Deborah Meier’s conversation with Leo E. Casey of the Albert Shanker Institute continues today.
This was originally written to be published last week. I have a few other things on my mind as I edit this, including the Ferguson decision. I’m sadder and more worried than when I wrote this, but it will take time to digest enough to write sanely about it. But maybe there’s a connection with what follows.
So, Leo, yes, there is a spectrum of good and bad “traditional” public schools. But it’s not, unfortunately, close to a normal curve when it comes to democracy, unless we dumb down its meaning. Those at the far right end of the curve are more benign, but schools that are (by the usual definitions) democratic communities of even just adult faculty are few and far between. They barely fit on the curve at all.
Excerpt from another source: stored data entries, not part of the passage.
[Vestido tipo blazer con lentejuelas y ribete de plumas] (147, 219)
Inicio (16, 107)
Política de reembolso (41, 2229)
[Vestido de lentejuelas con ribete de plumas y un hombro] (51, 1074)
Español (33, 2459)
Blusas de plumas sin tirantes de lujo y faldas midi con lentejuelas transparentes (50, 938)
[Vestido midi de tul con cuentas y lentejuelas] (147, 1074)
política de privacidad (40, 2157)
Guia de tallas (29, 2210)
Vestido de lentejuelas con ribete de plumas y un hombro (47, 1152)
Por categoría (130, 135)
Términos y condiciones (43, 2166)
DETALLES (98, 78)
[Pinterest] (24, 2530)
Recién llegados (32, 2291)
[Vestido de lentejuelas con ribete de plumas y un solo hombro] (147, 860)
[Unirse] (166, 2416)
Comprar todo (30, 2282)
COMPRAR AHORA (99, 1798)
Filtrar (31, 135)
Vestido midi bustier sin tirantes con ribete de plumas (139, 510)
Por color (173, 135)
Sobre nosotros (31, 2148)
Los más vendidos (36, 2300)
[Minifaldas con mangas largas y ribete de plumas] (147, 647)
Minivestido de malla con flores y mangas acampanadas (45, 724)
Universities have become less democratic as well, as more and more of the staff become part-timers or untenured.
Richard Kahlenberg, in his mostly friendly book on charters, notes that while he found two Washington charter schools that served rich and poor in heterogeneous classes, he found none in which teachers have a voice in making school decisions. He found one in Baltimore that did both. He’d do no better if he was looking at regular public schools. It’s not entirely the fault of “society,” but also of where we—as trade unionists—have put democracy on our list of priorities. Having the union have a voice substituted for our all having one. And now we’ve almost entirely lost the union’s voice in one state after another! But our schools themselves hardly represented any form of democracy.
But, as you suggest, there are qualities about many schools and even more classrooms that help the young begin to grasp what democracy might be about, that helped them build a repertoire of habits of mind that led them to be active and often powerful citizens. It’s probably even more true of progressive private schools. The Friends schools, the Ethical Culture schools, etc., spend a lot of time thinking about how their curriculum and standards promote democracy and tend to invent more ways for students and faculty to be involved in a school’s development. I know your classrooms fell into this category.
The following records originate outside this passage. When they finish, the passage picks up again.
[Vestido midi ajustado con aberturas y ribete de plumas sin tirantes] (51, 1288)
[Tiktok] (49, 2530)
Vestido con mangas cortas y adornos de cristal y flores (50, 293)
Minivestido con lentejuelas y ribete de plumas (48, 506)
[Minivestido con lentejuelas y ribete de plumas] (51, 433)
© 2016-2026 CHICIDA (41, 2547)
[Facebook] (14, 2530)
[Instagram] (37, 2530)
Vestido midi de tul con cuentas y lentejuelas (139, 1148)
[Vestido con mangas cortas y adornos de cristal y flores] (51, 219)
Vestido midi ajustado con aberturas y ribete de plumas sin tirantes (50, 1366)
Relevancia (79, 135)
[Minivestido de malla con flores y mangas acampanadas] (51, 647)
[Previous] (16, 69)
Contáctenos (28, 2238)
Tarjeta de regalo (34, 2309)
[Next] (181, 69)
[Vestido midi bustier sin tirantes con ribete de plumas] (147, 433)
Despite this, to quote you: “The public character of public schools remains the indispensable foundation of democracy.” Even public school choice, which I have long been a fan of, is risky for democracy. Why? Because schools of choice disrupt community, which is already badly disrupted. Unless we change the way our politics operates, we are stuck in a society that builds representation upon the existence of geographic communities. Of course, as less and less power rests in those communities I suppose it becomes less and less important how they are represented politically.
I’ve always been intrigued at the attack on elected school boards (disclosure: I once served on an elected New York City school board) because they bring out so few voters. It’s an argument that could also be made of mid-terms. Let’s get rid of them since a very small percentage of the potential voting public decides on the composition of the entire House of Representatives, which is hardly a powerless institution.
But the hierarchy of schools needs more explaining to our students. It’s doubly apparent in elementary schools. Do they ever wonder why we adults put up with it? The very rich and powerful once hired tutors for their children and then sent them to private schools modeled after the kind of society they expected their children to rule over. They wanted their children to honor hierarchies. But the rest of “us” were once taught, if at all, by very disrespected single women for a few years of our lives when we weren’t generally big enough to be threatening. And for only those months when the young weren’t essential to the working of the economy. We’ve moved on, and by the time I entered the field, the treatment of teachers in urban public schools attended by low-status children was still a shock to me. Maybe it’s less obvious in high schools both because of size, departmentalization, and maybe because they have always had more status and were largely all-male.
We can do something about it as your story of Bard reminds us. If we are determined to make that a priority. And, I suspect, only if we find mechanisms—like Mission Hill’s—to include families and neighbors in the rulership. Plus students, especially as they come close to reaching the age when they will become full-scale citizens.
It’s this notion of citizenship—which rests on taking responsibility for the common good—that is just much too complicated and subtle to just “catch on” when you reach 18. In a grossly unequal society in which many are totally disfranchised and others might just as well be, it’s perfectly natural for those with vastly more power to place their interests before that of others. There will always be exceptions, but a democracy that rests on such exceptions doesn’t last long in any form. And when intentions are the very best, the balances, tensions, and trade-offs that are inherent in any institutional environment—but especially democracies—aren’t easy to learn in the absence of any first-hand observation and experience.
I’m reading a thesis written by William Martin about John Dewey and Robert Hutchins. The author argues that both saw their ideas as essential to the future of democracy, even though they seemed to be in opposite corners in their time. Having been the product of both a Dewey’ian and a Hutchins’ian form of schooling, I agree. I’d enjoy being part of a community that had responsibility for learning from both these intellectual giants. But note that (I think) neither addressed democracy in terms of the schools’ adult roles.
Yes, while it’s true democracy is never complete, we do kids and ourselves a disservice to pretend that our schools are living examples of even an imperfect democracy. They bear no resemblance to one in terms of decisionmaking and power relations. Worse, they generally encourage habits of heart and mind that leave democracy unprotected.
P.S. Three good references for thinking about schools as institutions are Upton Sinclair’s Goose Step: A Study in American Education (1922), and John Goodlad’s A Place Called School and Ted Sizer’s Horace’s Compromise (both in 1984).